◆ Work instructions
The entries below contain pictures. Write out only the lines from the line with "This screenshot has height=632, width=800." up to and including the line with "the notch on", exactly, without them.

◆ Record excerpts
*** Block opens ***

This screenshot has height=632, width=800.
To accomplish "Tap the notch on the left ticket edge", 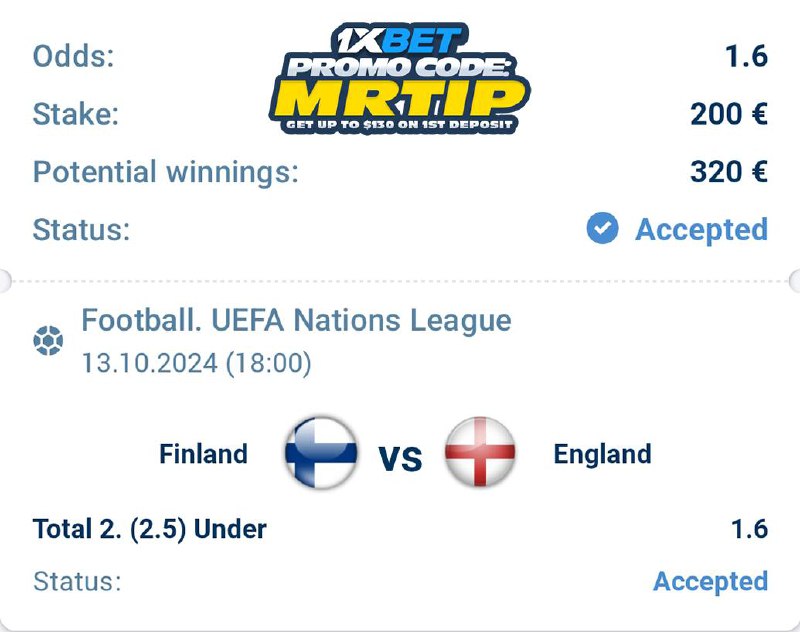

*** Block closes ***
*** Block opens ***

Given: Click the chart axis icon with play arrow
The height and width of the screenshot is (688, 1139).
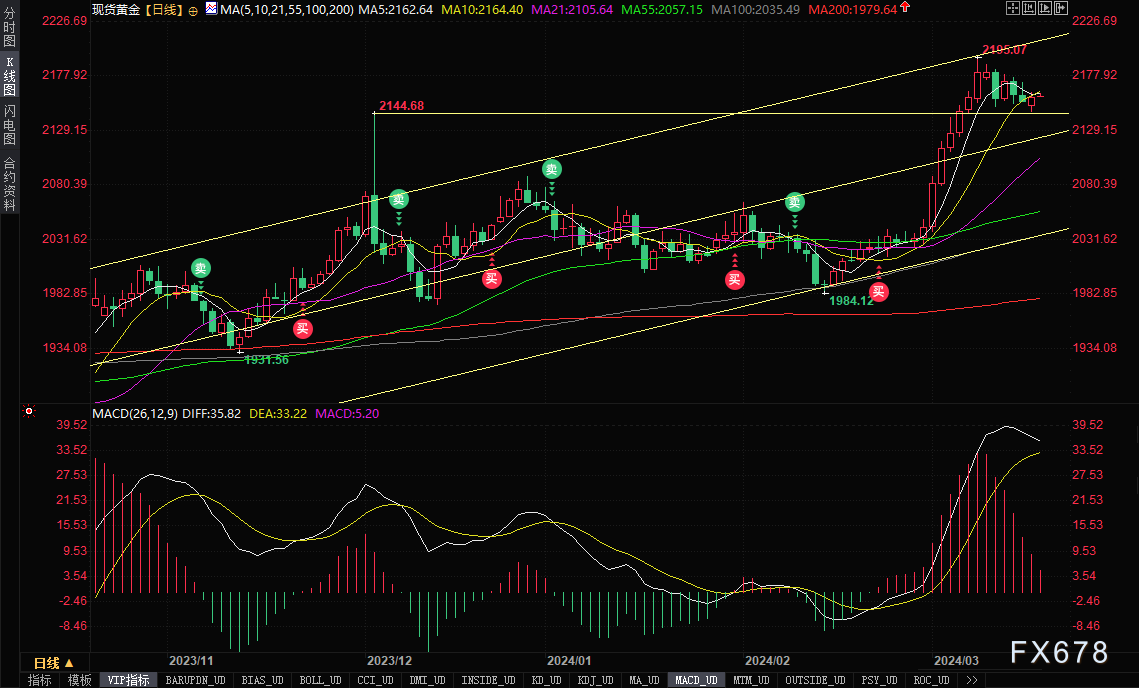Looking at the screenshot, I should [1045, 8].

*** Block closes ***

◆ Written response
This screenshot has height=632, width=800.
To accomplish "Tap the notch on the left ticket edge", 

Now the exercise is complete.